• Consigne A:
Dans l'extrait sur la réforme des retraites, relevez tous les montants en milliards qui figurent dans les lignes commençant par un tiret.
• Consigne B:
Recopiez le passage de l'extrait sur la réforme des retraites qui va de « Par ailleurs, la » jusqu'à « générale du Trésor. » inclus.

• Extrait choisi:
2. Une réforme insuffisante pour équilibrer les comptes des régimes
Dans son dernier rapport sur la situation et les perspectives des finances publiques, la Cour des comptes estime que l'impact de la réforme sur le solde de l'ensemble des régimes de retraite a été surévalué par le Gouvernement.
Elle note tout d'abord que la présentation qui a été faite de la réforme par le Gouvernement inclut deux composantes qui peuvent difficilement être retenues pour apprécier l'impact de la réforme sur les finances publiques :
« La première, intitulée « Effort de l'Etat en faveur de ses fonctionnaires » et qui représente 15 milliards d'euros chaque année, correspond de manière purement conventionnelle à l'augmentation de la contribution du budget général au compte d'affectation spéciale des pensions de 2000 à 2010.
« La deuxième, qui consiste en un basculement de cotisations versées à l'Unedic vers des cotisations de retraite, est envisageable mais encore hypothétique. Les partenaires sociaux se sont accordés en mars 2011 sur le principe d'une baisse des cotisations de chômage, mais son ampleur est indéterminée et elle est soumise à une double condition relative aux évolutions du solde annuel et de l'endettement de l'Unedic . »
Par ailleurs, la Cour insiste fortement sur l'optimisme des hypothèses prises en compte pour établir les projections d'évolution des comptes des régimes de retraite. Ces projections s'appuyaient sur le scénario économique intermédiaire du Conseil d'orientation pour les retraites (Cor), caractérisé par une baisse du taux de chômage jusqu'à 4,5 % en 2024. Ce scénario peut être considéré comme optimiste au regard de ce qui a été présenté en mai 2011 par le Conseil d'analyse stratégique et la direction générale du Trésor.
La Cour énonce plusieurs facteurs susceptibles de modifier substantiellement les prévisions relatives à l'état des comptes des régimes de retraite à l'horizon 2020 présentées par le Gouvernement (déficit global de 2,6 milliards d'euros) :
- elle note que le Cor estimait à 3,8 milliards le besoin de financement supplémentaire des régimes de retraite en 2020 dans son scénario le plus défavorable (avec un taux de chômage de 7 % à long terme) ;
- elle relève que l'Arrco et l'Agirc ont réalisé de nouvelles projections de leurs soldes techniques à la fin de 2010, dont il ressort que, pour un même scénario économique que celui du Gouvernement, le solde des régimes supplémentaires pourrait être dégradé de 2,5 milliards en 2020 ;
- elle souligne que l'Insee a présenté de nouvelles projections démographiques à la fin de 2010 où la population française est un peu plus nombreuse en 2020. L'écart par rapport aux projections antérieures utilisées par le Cor étant plus important pour la population de soixante-cinq ans et plus que pour la population de vingt à soixante-quatre ans, le déficit des régimes de retrait serait aggravé de 3,5 milliards en 2020 ;
- enfin, la Cour observe que le recul de l'âge minimal de départ en retraite pourrait avoir un impact sur des dépenses sociales autres que les retraites : allocations de chômage, revenu de solidarité active, pensions d'invalidité... Le seul impact sur l'Unedic a été évalué à 0,4 milliard.
En conclusion de cette énumération, la Cour des comptes considère que « les risques pesant sur la prévision d'un déficit des régimes de retraite ramené à 2,6 milliards d'euros en 2020 sont de l'ordre de 10 milliards et le déficit à cette date pourrait donc être supérieur à 12 milliards ».

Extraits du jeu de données
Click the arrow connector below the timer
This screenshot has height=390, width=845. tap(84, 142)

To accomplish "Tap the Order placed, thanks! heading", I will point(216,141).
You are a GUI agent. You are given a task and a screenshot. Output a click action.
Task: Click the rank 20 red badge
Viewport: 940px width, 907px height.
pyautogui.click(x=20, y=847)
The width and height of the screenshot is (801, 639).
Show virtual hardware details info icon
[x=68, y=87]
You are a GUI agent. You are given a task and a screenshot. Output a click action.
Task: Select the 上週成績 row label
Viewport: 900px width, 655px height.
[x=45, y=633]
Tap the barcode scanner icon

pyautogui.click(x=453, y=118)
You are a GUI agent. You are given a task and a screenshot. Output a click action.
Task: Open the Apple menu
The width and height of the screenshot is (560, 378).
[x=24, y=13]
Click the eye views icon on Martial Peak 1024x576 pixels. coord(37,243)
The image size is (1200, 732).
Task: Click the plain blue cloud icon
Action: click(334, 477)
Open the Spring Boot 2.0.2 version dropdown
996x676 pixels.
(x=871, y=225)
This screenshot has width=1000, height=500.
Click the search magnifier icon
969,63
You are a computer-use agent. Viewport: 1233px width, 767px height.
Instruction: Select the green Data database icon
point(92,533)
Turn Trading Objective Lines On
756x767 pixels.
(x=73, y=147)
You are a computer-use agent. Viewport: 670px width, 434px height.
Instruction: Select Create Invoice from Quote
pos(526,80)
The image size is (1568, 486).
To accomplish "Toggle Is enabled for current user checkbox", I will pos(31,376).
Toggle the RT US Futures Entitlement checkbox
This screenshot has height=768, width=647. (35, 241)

• Votre réponse A:
- 3,8 milliards
- 2,5 milliards
- 3,5 milliards
- 0,4 milliard

• Votre réponse B:
Par ailleurs, la Cour insiste fortement sur l'optimisme des hypothèses prises en compte pour établir les projections d'évolution des comptes des régimes de retraite. Ces projections s'appuyaient sur le scénario économique intermédiaire du Conseil d'orientation pour les retraites (Cor), caractérisé par une baisse du taux de chômage jusqu'à 4,5 % en 2024. Ce scénario peut être considéré comme optimiste au regard de ce qui a été présenté en mai 2011 par le Conseil d'analyse stratégique et la direction générale du Trésor.